PIERRE, S.D. (KELO) — South Dakota voters could see a ballot question this November whether to allow sports wagering at Deadwood — and maybe statewide.
Depending if voters approve it this fall, the Legislature could make sports wagering available next year.
And it could reach beyond Deadwood, through kiosks or technology that would link bettors in other parts of South Dakota.
A legislative measure calling for the ballot question moved ahead Monday at the Capitol in Pierre.
The House State Affairs Committee voted 7-5 to endorse the resolution from Senator Bob Ewing. The full House could vote on it as early as Tuesday afternoon.
The Spearfish Republican, whose legislative district of Lawrence County includes Deadwood, brought a similar measure last year. The 2019 measure squeezed through the Senate 18-14 but was blocked 7-3 by the same House committee that endorsed it Monday.
Governor Kristi Noem’s administration strongly opposed the 2019 version. This year the governor shifted to a neutral position.
No one opposed Ewing’s measure Monday. The Senate recommended it 24-10 February 11.
Ewing said 14 states already have sports wagering, including Iowa, which has the Grand Falls Casino just over the border from Sioux Falls, and it will become available later this year in Montana and Colorado. He said 12 other states have legislation under way.
“And it’s currently happening in South Dakota, and it’s happening illegally. So we’d like to see this taken care of by making it legal in our state as well. The people of South Dakota should have the opportunity to decide if they want legal sports wagering,” Ewing told the committee.
Deadwood dedicates $6.8 million per year from casino taxes and fees to the city’s historic preservation projects. Another $100,000 per year in grants are made throughout South Dakota by the State Historical Society.

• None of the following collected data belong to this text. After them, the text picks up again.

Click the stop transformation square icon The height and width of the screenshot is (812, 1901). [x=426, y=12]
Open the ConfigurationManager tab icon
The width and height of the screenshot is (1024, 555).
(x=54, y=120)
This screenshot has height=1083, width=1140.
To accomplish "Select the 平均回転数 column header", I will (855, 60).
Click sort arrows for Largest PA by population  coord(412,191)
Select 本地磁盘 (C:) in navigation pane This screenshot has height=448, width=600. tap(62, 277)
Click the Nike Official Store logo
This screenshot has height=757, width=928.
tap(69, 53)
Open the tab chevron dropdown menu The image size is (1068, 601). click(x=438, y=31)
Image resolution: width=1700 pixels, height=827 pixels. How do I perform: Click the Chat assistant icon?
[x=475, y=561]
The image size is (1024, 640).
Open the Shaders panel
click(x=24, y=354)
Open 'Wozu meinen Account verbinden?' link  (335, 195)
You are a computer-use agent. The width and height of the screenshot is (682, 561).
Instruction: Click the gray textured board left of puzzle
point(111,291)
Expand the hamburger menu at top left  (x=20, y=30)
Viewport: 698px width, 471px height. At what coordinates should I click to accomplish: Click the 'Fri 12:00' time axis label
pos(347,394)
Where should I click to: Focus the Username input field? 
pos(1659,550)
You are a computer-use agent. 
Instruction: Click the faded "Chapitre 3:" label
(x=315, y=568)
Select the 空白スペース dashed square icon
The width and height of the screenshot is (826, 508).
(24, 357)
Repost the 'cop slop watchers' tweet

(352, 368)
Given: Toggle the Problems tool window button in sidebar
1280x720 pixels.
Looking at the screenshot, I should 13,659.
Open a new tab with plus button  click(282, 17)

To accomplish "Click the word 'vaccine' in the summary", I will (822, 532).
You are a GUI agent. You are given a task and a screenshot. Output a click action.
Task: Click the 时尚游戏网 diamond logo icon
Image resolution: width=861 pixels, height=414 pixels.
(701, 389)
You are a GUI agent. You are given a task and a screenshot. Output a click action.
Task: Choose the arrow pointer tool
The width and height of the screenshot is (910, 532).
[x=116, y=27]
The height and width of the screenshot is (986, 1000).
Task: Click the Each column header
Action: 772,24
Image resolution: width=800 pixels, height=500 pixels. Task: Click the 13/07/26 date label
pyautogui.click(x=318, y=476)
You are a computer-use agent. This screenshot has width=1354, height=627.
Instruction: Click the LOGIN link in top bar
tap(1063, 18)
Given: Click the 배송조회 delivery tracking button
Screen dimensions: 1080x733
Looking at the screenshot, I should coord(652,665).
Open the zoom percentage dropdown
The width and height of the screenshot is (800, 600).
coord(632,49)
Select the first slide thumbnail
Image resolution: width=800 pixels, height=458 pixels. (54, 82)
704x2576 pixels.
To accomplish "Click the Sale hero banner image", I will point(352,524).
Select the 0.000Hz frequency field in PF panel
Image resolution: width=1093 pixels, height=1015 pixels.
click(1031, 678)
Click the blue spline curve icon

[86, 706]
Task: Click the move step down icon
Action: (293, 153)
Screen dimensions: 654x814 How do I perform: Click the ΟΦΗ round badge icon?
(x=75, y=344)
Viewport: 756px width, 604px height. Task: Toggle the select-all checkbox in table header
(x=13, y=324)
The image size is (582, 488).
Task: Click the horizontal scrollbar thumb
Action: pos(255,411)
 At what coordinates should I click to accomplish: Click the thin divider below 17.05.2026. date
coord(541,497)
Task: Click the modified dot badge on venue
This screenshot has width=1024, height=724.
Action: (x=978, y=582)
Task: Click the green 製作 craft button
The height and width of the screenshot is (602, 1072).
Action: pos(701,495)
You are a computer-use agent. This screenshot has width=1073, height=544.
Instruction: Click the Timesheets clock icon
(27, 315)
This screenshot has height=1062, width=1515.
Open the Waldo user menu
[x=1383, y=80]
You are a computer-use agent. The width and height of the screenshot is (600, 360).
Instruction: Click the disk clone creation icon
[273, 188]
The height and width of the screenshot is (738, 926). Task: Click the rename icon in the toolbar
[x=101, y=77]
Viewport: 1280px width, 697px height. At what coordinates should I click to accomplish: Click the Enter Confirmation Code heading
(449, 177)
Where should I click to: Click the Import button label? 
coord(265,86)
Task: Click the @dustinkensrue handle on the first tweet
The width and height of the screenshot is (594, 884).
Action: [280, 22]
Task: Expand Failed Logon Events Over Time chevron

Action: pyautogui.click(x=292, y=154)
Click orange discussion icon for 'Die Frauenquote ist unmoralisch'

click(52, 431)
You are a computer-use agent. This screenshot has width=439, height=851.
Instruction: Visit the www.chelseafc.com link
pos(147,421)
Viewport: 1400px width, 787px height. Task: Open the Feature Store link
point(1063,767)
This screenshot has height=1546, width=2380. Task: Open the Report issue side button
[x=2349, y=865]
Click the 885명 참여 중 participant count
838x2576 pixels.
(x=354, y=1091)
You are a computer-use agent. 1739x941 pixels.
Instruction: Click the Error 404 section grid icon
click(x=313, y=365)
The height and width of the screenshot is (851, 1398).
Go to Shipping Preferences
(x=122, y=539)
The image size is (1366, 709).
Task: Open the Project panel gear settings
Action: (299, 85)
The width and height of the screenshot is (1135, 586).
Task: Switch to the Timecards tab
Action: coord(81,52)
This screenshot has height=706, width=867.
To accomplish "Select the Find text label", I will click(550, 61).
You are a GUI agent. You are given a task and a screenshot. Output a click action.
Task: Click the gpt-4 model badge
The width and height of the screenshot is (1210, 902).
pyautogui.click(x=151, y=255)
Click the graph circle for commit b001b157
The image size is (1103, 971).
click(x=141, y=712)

“I mean everything from churches to civic organization projects. They’re very generous with these funds,” Ewing said.
Supporting testimony came from Roger Tellinghuisen, representing the Deadwood Gaming Association, and Lorin Pankratz, speaking for the Deadwood-Lead Economic Development Corporation.
Tellinghuisen said Congress passed a law in 1992 that banned sports wagering nationwide except for a few jurisdictions. In May 2018, the U.S. Supreme Court overturned the federal law, he said.
Tellinghuisen was state attorney general in 1988 when voters changed the South Dakota Constitution to allow Deadwood to offer slot machines and card games.
Representative Steven Haugaard, a Sioux Falls Republican, said allowing sports betting wouldn’t be in the best interest of South Dakota because some people would become addicted to it. He voted against the resolution.
“This would certainly bring in a new clientele, probably, people that are already interested in sports, and they might not be interested in playing these other games that are authorized in Deadwood, but they might see sports as being altogether different, because we’re really a society consumed by sports,” Haugaard said.
Voters amended the South Dakota Constitution in 1986 to allow a state lottery. The South Dakota Lottery now is the second-largest generator of revenue for state government’s general fund, behind only the state sales tax.
Video lottery, scratch-off tickets and lotto produced $123.8 million for the general fund in the budget year that ended June 30. By comparison, Deadwood casinos generated about $9.6 million in taxes for the city of Deadwood, Lawrence County, other municipalities in Lawrence County, state government and four school districts with lands in Lawrence County.